**Objective**
Quote the lines below word for word, omitting the pictures from your reply.
───── Materials provided
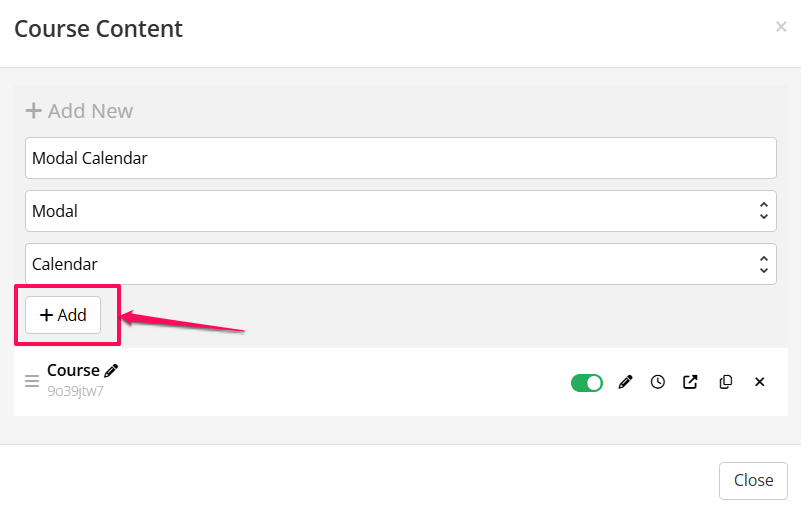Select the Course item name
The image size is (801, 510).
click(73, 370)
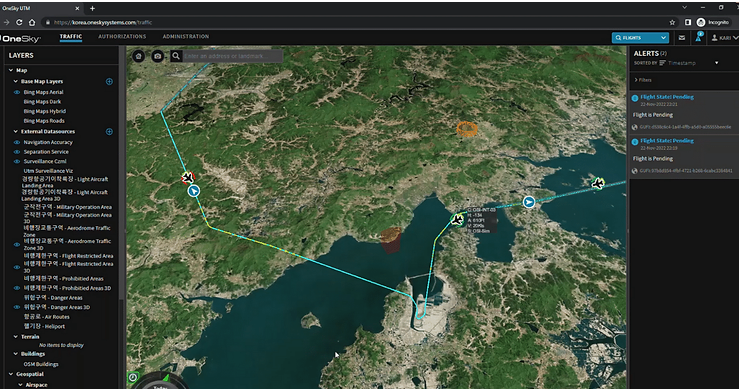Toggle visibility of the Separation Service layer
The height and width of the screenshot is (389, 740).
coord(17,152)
──────────
**Task response**
Select the Course item name
The image size is (801, 510).
click(73, 370)
Toggle visibility of the Separation Service layer
The height and width of the screenshot is (389, 740).
coord(17,152)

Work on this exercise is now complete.